In 2012 I provided technical assistance to support the health and livelihoods of villagers in Afghanistan’s Central Highlands. The Afghan colleagues who helped me were essential to those efforts. Now, in an overnight resurgence of the Taliban’s control, Afghans who supported the U.S. mission and other targeted groups find themselves in peril of brutal retribution by the Taliban. It’s our responsibility to immediately deliver Afghanistan’s most vulnerable to the U.S. and other safe havens before it’s too late.


Hundreds of people run alongside a U.S. Air Force C-17 transport plane as it moves down an airport runway in Kabul, Afghanistan, on Monday. Thousands of Afghans rushed onto the tarmac of the airport, some so desperate to escape the Taliban capture of their country that they held on to the jet as it took off and plunged to death. Verified UGC via Associated Press

President Biden’s April announcement to withdraw forces from Afghanistan sent a shiver of foreboding through Afghans, who rightly predicted that the pullout would result in the Taliban’s re-ascendance. The fear ran especially deep not only among Afghans who supported the role of the U.S., but also among ethnic minorities such as the Hazara, who have experienced well-documented persecution at the hands of the Taliban.

In May, the Taliban began regaining control of key territories in Afghanistan. By July, their advance caused the displacement of nearly 400,000 Afghans seeking refuge. In the past week, the inexplicably fast handover of provincial centers and territory by government forces and militias prompted panicked citizens to converge on Kabul or leave the country, an option that may no longer be available.

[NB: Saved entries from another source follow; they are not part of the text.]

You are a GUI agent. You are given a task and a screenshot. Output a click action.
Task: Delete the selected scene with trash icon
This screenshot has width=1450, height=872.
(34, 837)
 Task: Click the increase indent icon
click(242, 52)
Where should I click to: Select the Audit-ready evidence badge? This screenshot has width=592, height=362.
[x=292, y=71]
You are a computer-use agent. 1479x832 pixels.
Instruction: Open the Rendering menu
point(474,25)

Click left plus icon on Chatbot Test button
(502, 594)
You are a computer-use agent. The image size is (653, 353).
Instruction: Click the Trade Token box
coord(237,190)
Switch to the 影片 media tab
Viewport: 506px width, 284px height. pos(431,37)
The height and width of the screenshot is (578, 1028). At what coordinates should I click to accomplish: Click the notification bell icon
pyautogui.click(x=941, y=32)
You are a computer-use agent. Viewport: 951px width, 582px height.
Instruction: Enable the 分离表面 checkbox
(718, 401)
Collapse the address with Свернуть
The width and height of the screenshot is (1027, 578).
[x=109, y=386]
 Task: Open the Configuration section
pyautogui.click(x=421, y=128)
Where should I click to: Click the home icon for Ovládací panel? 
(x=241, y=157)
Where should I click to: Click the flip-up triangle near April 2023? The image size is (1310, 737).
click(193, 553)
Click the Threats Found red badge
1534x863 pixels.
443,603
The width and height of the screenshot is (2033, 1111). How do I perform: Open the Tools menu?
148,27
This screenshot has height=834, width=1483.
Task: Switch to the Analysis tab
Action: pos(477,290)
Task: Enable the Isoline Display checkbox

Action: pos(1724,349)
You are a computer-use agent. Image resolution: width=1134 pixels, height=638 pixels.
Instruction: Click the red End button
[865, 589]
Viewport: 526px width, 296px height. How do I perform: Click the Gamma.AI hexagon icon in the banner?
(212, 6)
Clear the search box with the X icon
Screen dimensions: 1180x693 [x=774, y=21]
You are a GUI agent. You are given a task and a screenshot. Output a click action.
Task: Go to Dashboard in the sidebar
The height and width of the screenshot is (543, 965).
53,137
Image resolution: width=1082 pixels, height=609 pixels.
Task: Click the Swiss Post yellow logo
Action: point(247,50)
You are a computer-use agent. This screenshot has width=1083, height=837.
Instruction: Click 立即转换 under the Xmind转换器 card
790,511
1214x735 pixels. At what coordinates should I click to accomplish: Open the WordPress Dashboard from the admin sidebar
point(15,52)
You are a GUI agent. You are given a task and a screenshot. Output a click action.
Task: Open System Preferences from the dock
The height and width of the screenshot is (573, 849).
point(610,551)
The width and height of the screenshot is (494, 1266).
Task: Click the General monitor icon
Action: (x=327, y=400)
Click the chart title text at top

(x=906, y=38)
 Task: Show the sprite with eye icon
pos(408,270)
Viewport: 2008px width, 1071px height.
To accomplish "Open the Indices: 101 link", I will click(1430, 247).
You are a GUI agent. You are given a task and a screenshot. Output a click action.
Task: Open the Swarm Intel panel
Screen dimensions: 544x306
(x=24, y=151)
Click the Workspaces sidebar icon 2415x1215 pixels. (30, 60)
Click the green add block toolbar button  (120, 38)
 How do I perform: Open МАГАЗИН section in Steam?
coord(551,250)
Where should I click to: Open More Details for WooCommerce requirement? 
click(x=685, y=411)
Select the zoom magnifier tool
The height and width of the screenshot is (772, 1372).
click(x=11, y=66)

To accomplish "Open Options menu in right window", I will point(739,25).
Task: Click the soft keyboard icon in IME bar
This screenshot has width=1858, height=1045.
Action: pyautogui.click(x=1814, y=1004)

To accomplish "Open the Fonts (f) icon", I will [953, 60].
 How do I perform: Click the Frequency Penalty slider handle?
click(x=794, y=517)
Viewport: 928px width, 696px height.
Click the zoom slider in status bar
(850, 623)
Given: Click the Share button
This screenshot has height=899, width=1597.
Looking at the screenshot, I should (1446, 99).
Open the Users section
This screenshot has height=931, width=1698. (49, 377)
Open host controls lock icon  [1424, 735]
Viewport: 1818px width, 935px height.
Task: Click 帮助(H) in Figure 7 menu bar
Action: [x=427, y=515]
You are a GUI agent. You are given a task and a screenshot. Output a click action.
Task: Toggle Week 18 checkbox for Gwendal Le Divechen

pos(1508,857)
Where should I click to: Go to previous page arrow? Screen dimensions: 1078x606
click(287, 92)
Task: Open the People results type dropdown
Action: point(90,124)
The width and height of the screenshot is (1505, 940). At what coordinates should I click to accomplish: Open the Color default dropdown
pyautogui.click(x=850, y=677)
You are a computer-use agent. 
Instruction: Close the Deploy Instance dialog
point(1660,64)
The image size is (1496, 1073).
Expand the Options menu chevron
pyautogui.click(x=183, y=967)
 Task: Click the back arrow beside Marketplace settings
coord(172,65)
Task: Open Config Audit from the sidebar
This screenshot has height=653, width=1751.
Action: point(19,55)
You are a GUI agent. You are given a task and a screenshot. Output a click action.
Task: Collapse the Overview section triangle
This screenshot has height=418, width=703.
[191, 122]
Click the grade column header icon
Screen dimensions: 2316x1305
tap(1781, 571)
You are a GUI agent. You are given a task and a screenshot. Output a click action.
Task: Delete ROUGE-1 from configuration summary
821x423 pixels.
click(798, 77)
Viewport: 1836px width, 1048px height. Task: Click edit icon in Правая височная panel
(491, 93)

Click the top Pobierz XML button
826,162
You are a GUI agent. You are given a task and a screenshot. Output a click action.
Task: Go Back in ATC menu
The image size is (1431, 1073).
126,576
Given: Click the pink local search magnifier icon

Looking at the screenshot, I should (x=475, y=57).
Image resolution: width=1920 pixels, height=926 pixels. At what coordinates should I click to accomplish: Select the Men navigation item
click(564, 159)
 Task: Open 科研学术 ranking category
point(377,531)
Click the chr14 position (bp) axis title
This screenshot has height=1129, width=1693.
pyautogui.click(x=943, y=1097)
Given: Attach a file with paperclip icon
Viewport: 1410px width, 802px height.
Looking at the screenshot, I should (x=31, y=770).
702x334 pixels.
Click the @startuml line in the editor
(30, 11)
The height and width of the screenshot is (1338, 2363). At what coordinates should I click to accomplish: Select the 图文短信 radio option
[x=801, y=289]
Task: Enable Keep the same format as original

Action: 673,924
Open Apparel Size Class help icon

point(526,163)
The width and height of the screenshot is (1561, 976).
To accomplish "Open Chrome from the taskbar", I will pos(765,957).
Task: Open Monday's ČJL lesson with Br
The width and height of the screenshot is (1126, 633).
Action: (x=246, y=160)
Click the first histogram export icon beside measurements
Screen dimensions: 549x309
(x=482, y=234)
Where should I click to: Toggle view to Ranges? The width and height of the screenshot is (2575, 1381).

To protect Afghans who supported U.S. interests, the State Department initiated a Special Immigrant Visa program for those who performed services for the military and other government programs. Unfortunately, the restrictive criteria of the SIV program left tens of thousands of Afghans who supported the U.S. mission without a path to safety. In response, the U.S. announced a Priority 2 immigration designation, meant to help Afghans who had less time in service or provided nonmilitary support.

Neither program will provide relief for most Afghans who are eligible. Simply put, the U.S. is not getting people out of harm’s way anywhere near quickly enough. Particularly disturbing is that Priority 2 status requires Afghans to seek safe havens on their own, despite the lack of safe pathways to host countries or financial or diplomatic support from the U.S. Furthermore, Priority 2 requests are not processed until Afghans have fled to these countries, and estimated processing times range from one year to far longer.

Time is running out. In the runup to the invasion of Kabul, the Taliban issued assurances of benign treatment to all citizens, a claim that only the naïve, or those unaware of this group’s brutal history, can take seriously. I won’t forget my Afghan colleague’s breaking voice last night as he detailed Taliban atrocities perpetrated upon fleeing Hazara. Nor can I disregard his report of the Taliban’s efficiency, with each new territory gained, in finding and abducting those who collaborated with Western organizations.

It’s not too late for U.S. leaders to marshal a response that truly acknowledges America’s moral obligation to our Afghan comrades by promptly delivering them to safety. To achieve that, both the Special Immigrant Visa and Priority 2 designation programs require immediate adjustments reflecting the on-the-ground situation. Eligibility requirements must be relaxed so we can protect those most vulnerable to reprisals and terrorist atrocities by the Taliban and other insurgent groups. This group includes those who supported the U.S. role, but also minorities, civil society advocates and professionals who’ve already been targeted by the Taliban.

Immediate evacuation of these Afghans to safe havens is essential to avoiding the kinds of atrocities we’ve seen elsewhere when leadership failed. It will require a well-coordinated effort of mammoth proportions, but not one that’s unprecedented. Heartbreaking inequities of the 1975 Saigon evacuation aside, let’s not forget that in a single 24-hour period, U.S. aircraft transported roughly 7,000 U.S. military personnel and South Vietnamese to safety. In last week’s New Yorker, Kirk Wallace Johnson reminds us of what can be achieved when he writes, “President Ford ignored public opinion and ordered a massive resettlement, telling the country that ‘to do less would have added moral shame to humiliation.’ ” Within a few months of Ford’s order, 130,000 Vietnamese were resettled to the United States.

Let’s encourage our leaders to summon the resolve to jointly act on America’s moral obligation so we can deliver the most vulnerable Afghans from danger. It requires swift, decisive action and is limited only by our nation’s imagination and will to make it happen.